8 Tips for Making Movies for Fun & Profit.

If you can ignore the cover, there are things worth reading inside
During the writer's strike of 2008, Thomas Lennon & Robert B Garant of RENO 911 fame got to talking about books as they walked the picket line. They realized that all the books about working and succeeding in the Industry have been written by people who had only a fraction of a credit on obscure movies that no one had ever seen. That's when the idea was born to write Making Movies for Fun (crossed out) and Profit -- a book packed with stories and sweet nuggets of wisdom that the two authors have gained from really working with the studios...for years and years.  It's not a "How To" book about writing, but rather an honest look behind the curtain that's not just eye-opening, but also hilarious. I was lucky enough to get a coveted ticket to a recent WGA event where Lennon & Garant got down and dirty, telling all -- without mentioning names. Here, I've picked some bits to share with my fellow broad writers: 

•   Just say "yes" to everything. Even if you don't know if you can pull it off. Say yes and then figure it out later. Also say "yes" to a job that sounds dreadful because it will most likely lead to something great later that you couldn't have imagined happening. 
•   Be delightful. Always.
•   Be tough. You'll have negative experiences. Guaranteed. At the time of the WGA event, the authors had been fired 5 times from a project that they were working on. Each time they looked to see if the new writer who was hired to replace them was being paid more than they were. If he/she was, they were encouraged. They saw it as a positive sign that the studio was still putting money into the project. You have to turn negatives into positives. It's the only way to survive. 
•   If you're a real writer, you should have carpal tunnel. If you don't, you're not writing enough. 
•   Writing specs is never a waste of time. It's like training for the marathon. Keeps you lean and in shape so when an opportunity comes, you're ready. Keep writing. Always be writing. 
•   Take an improve class or acting class so you become ubber comfortable with pitching and thinking on your feet. Pitching well is an essential skill.
•   In studio films, the character arcs are from "awesome" to "awesomer".   So in your scripts, always describe your characters in a positive way. Never describe them as a "loser". No actor wants to play a loser, especially the bankable, top-tier actors that the studios must attach to their projects.
•   To get read at a studio or get work, you MUST have produced work. MAKE SOMETHING. It's a must. No matter how many spec scripts you write, if you don't have something produced, you won't get read. So shoot a short, a web series....something. It's a must these days. 

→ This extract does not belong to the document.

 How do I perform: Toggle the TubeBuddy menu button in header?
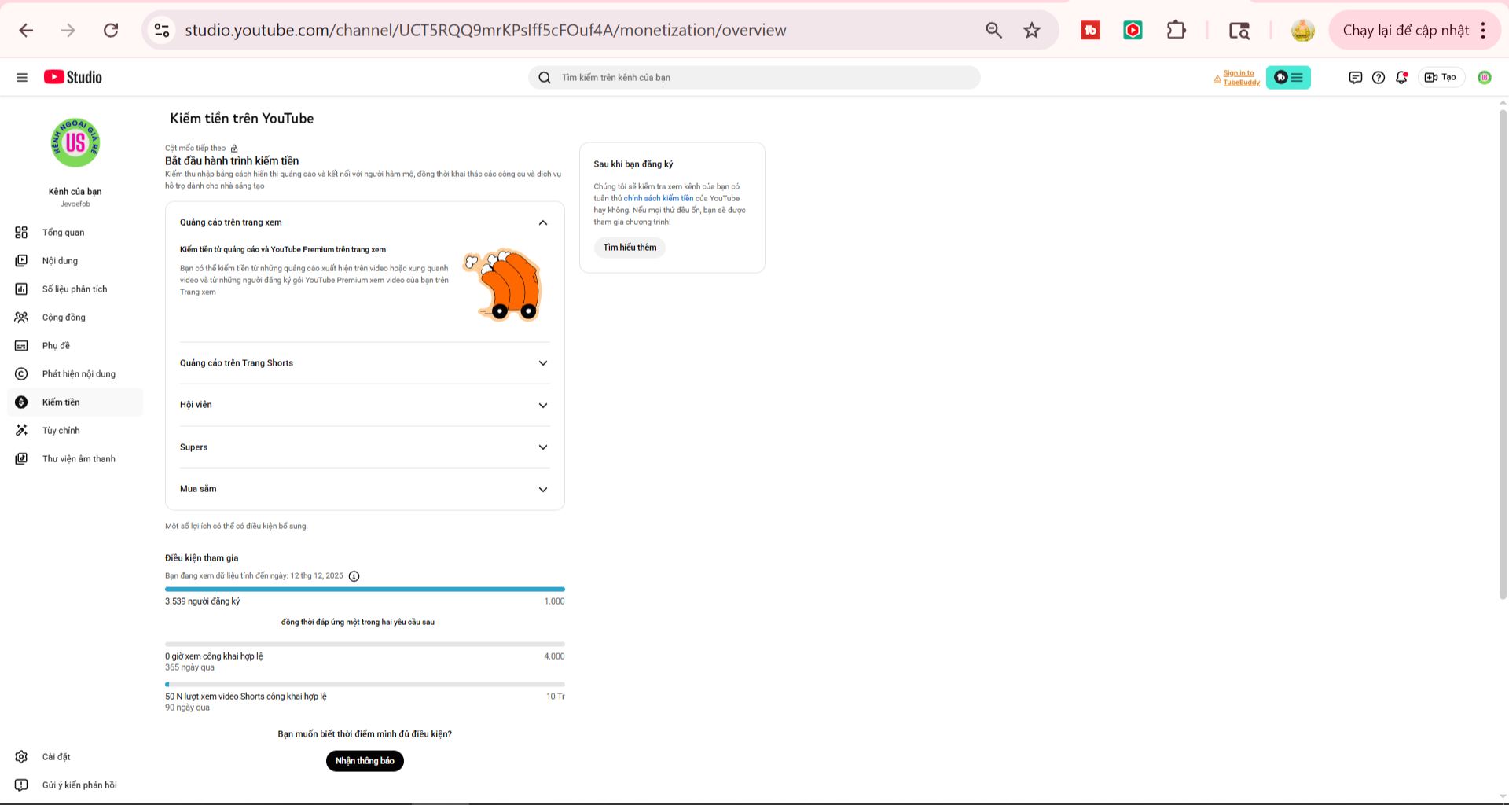click(x=1288, y=77)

The authors joked that writing for the studios is like being an interior decorator for someone with really tacky taste. It's their project. It's their money. You have to make the script what they want, yet try to infuse as much of your own good taste as you possibly can. With a 1-in-10 success ratio -- one studio produced script for every ten they've written -- Lennon and Garant are doing things right. In their book, they don't hold back. It's a warts and all look at being a Hollywood writer. It'll either inspire you to forge ahead and face the good (hard) fight or motivate you to head towards that fallback career that's been bouncing around in your head. Either way, it could set you on a better path. It's worth a read.